STATED EXERCISE -
Scale the data starting at the line that has "Identify the location" and stopping after the line that has "(1119, 320).": write out those lines again, requests included, with each coordinate in the answers multiplied by 1.9 and rounded to a whole number, halves up. Give only those lines, and leave the pictures out.

>> begin

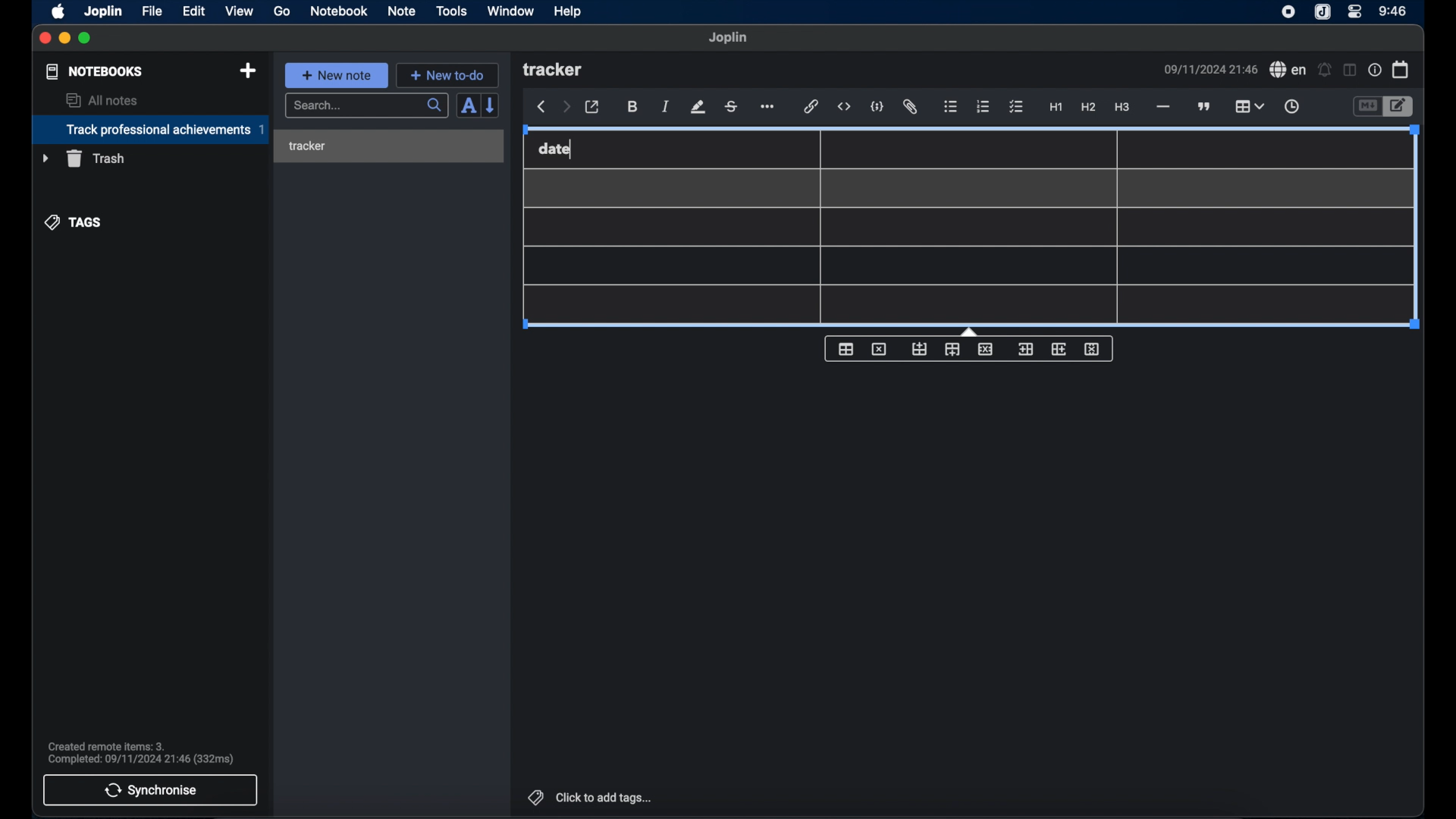 This screenshot has height=819, width=1456. Describe the element at coordinates (1025, 349) in the screenshot. I see `insert column before` at that location.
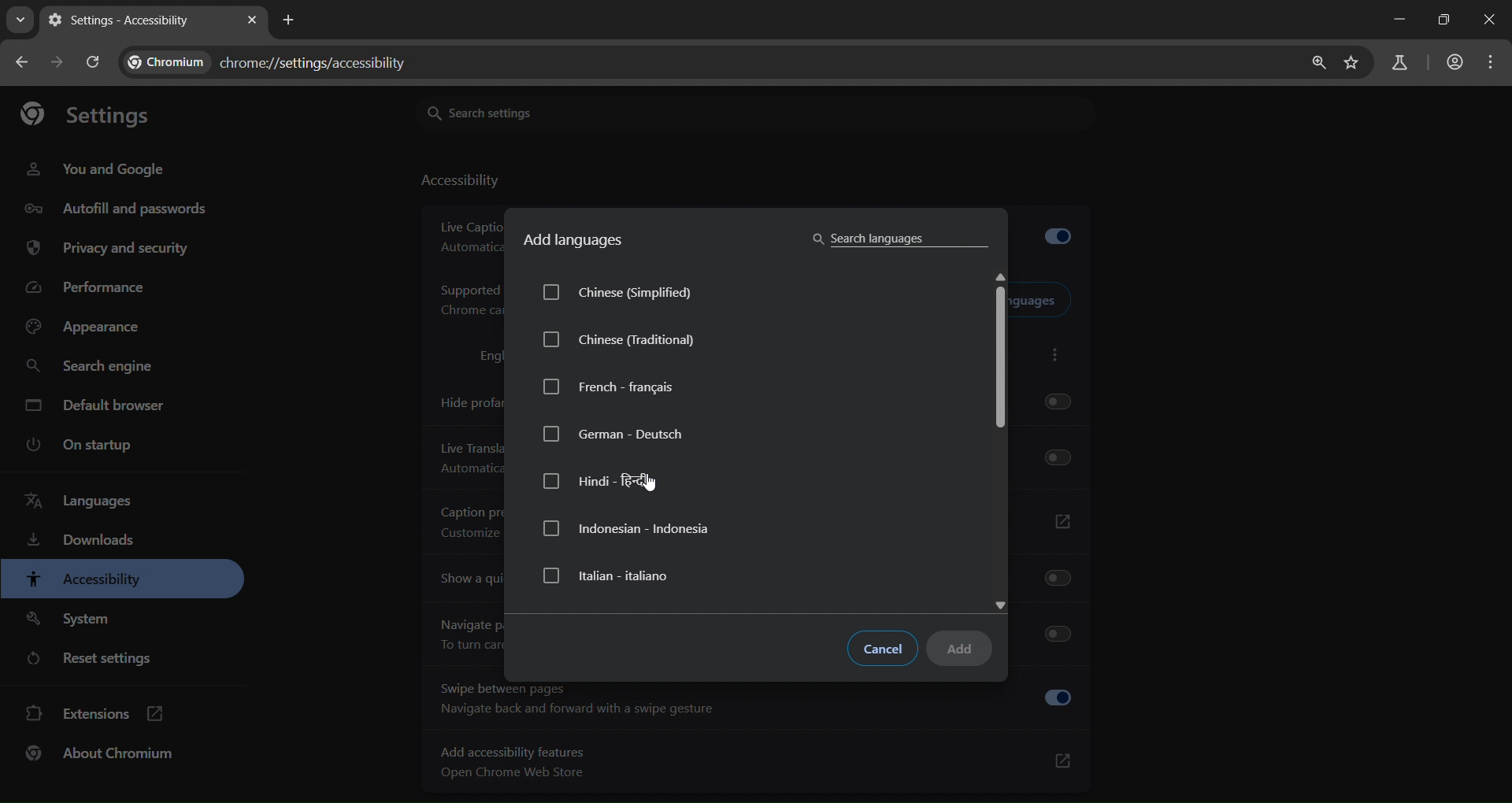  I want to click on languages, so click(77, 501).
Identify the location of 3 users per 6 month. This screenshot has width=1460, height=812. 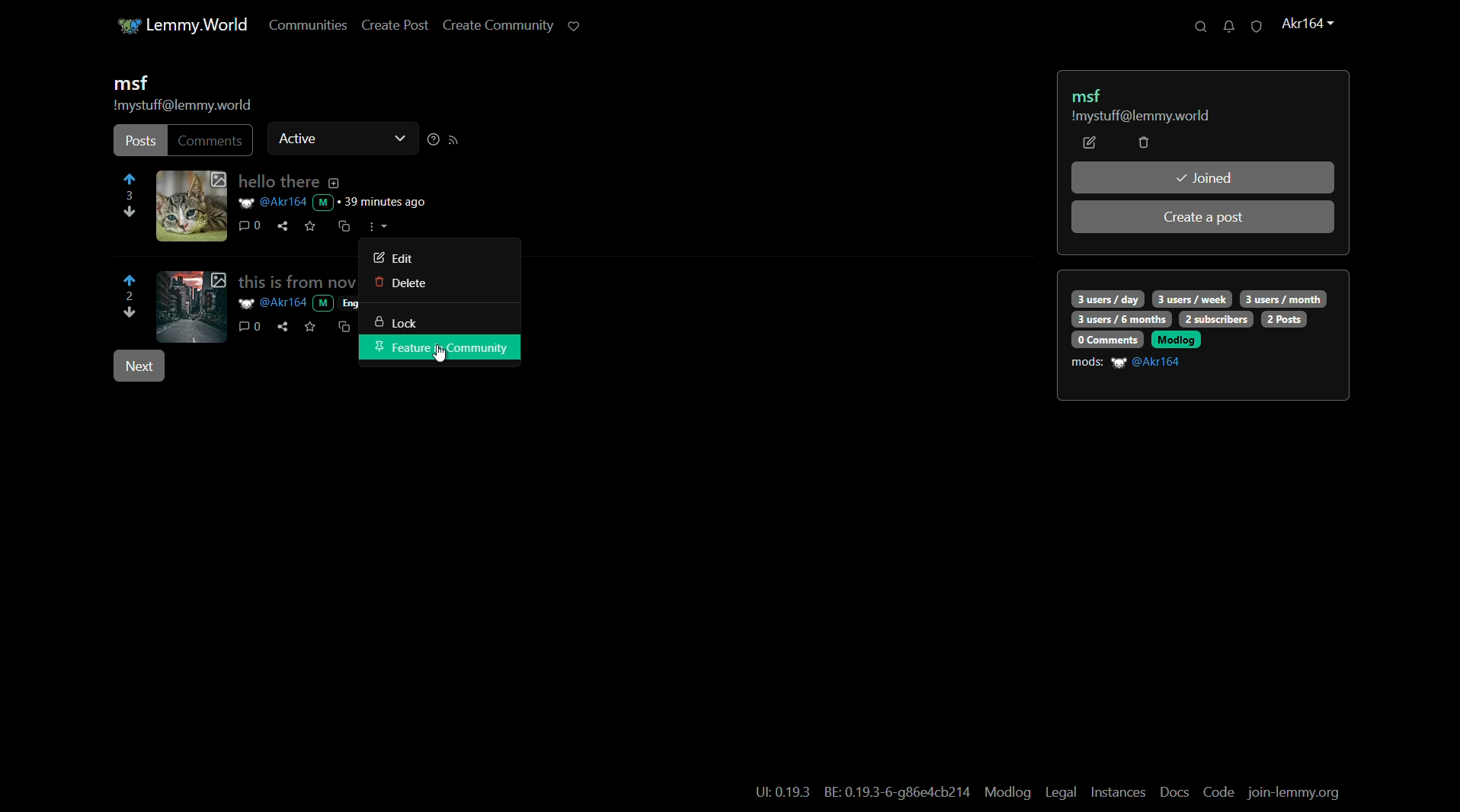
(1119, 320).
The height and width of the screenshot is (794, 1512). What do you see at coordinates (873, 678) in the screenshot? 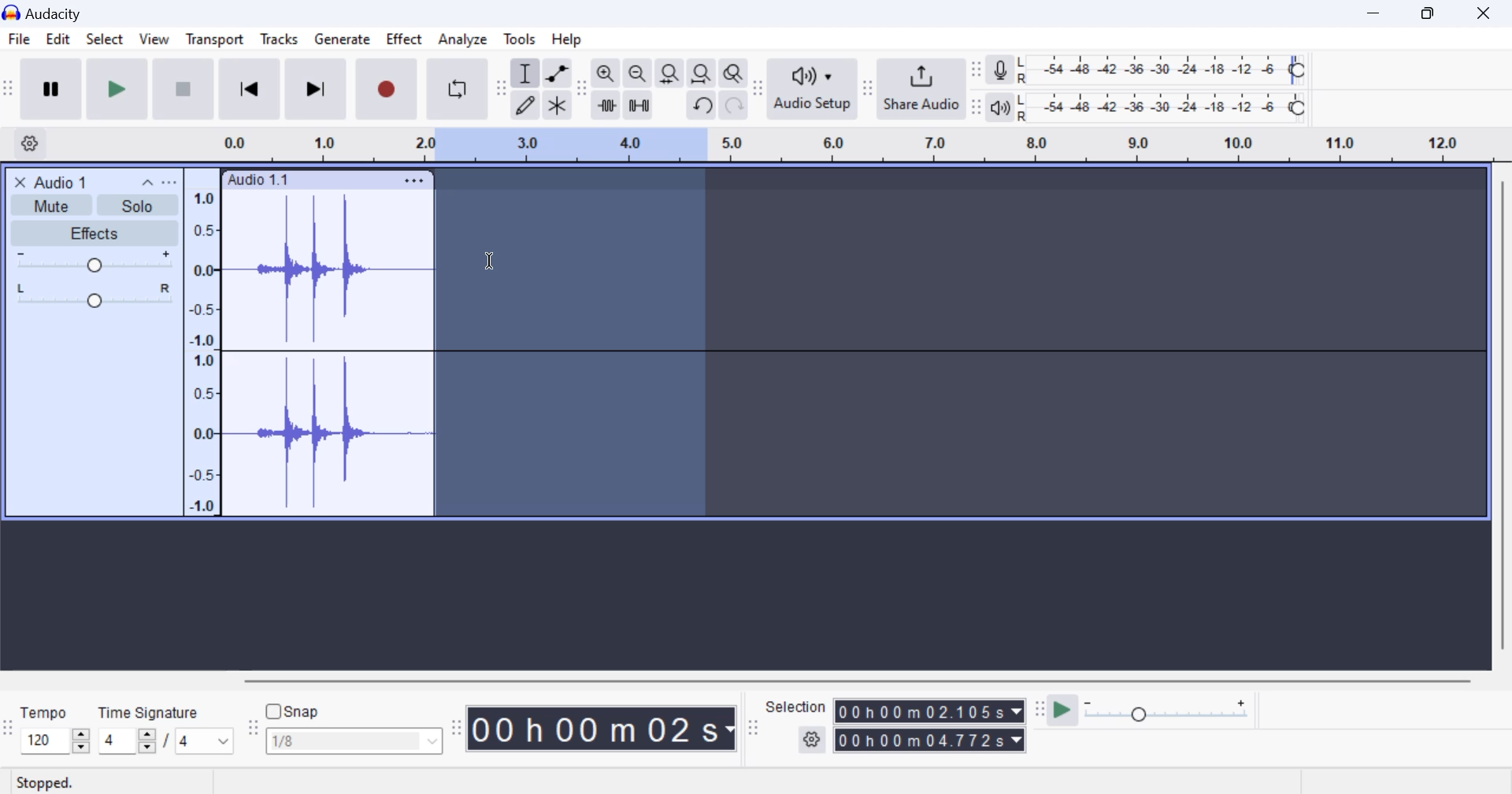
I see `horizontal scrollbar` at bounding box center [873, 678].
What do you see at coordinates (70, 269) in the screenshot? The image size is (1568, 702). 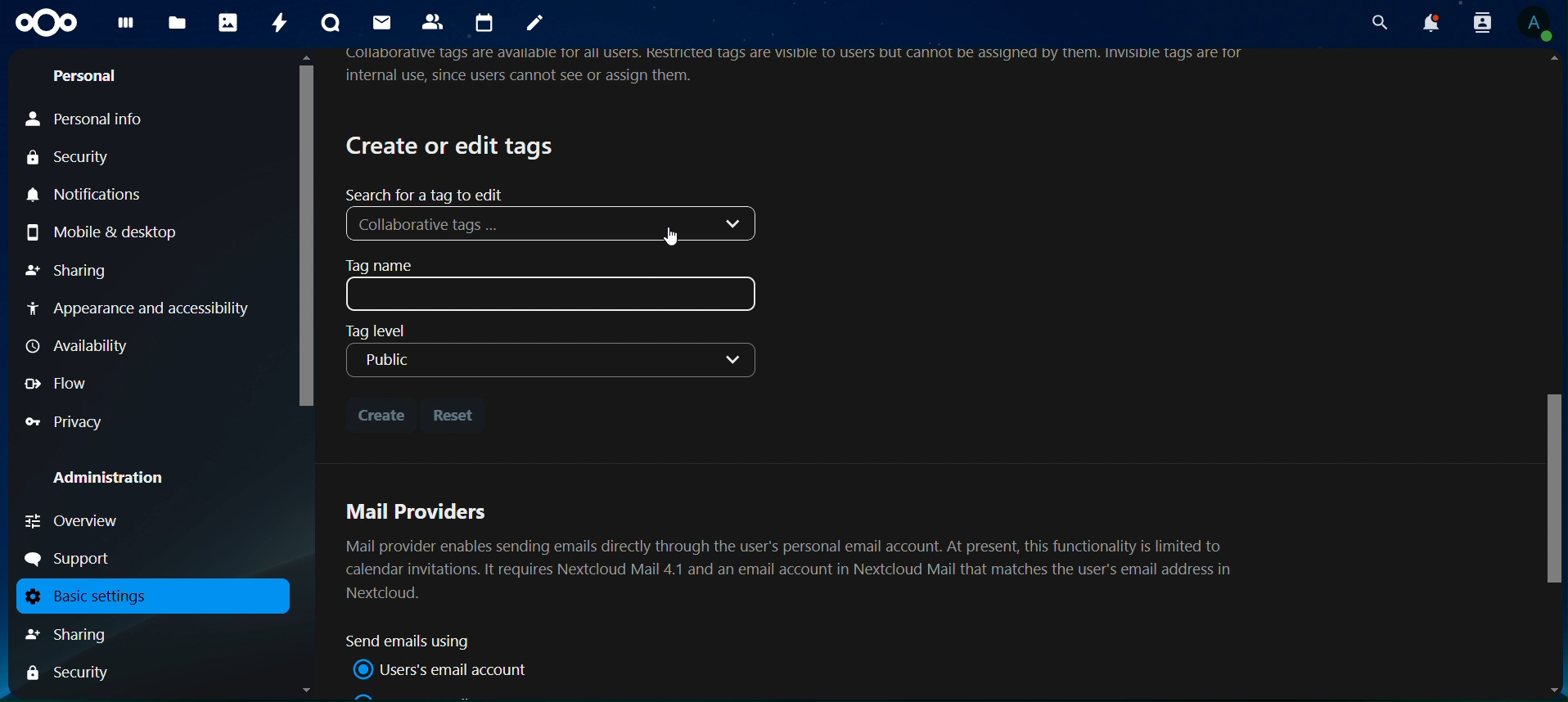 I see `sharing` at bounding box center [70, 269].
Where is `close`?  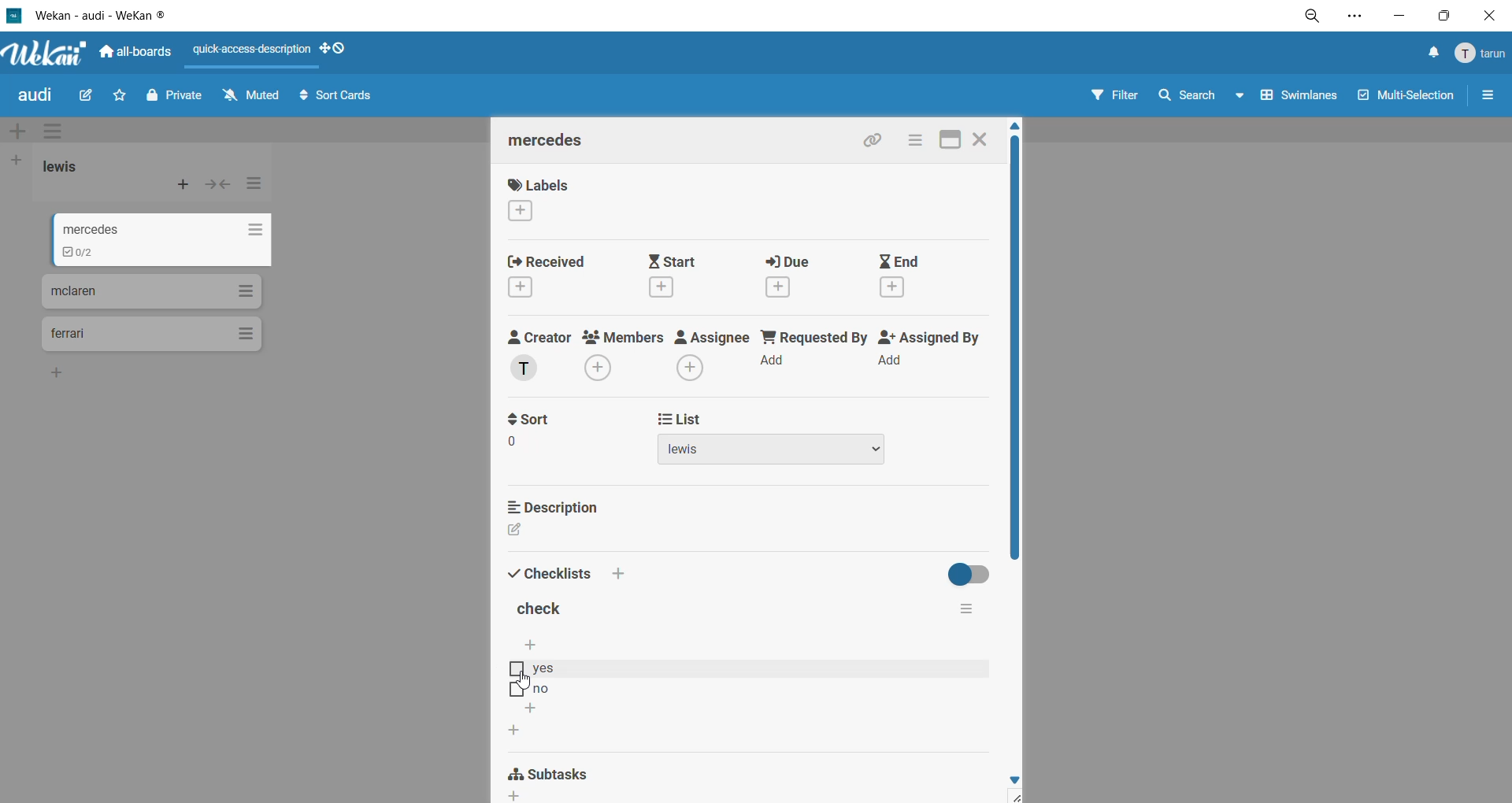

>> end

ANSWER FOR THIS EXERCISE -
Identify the location of 3 users per 6 month. This screenshot has width=1460, height=812. 
(2126, 608).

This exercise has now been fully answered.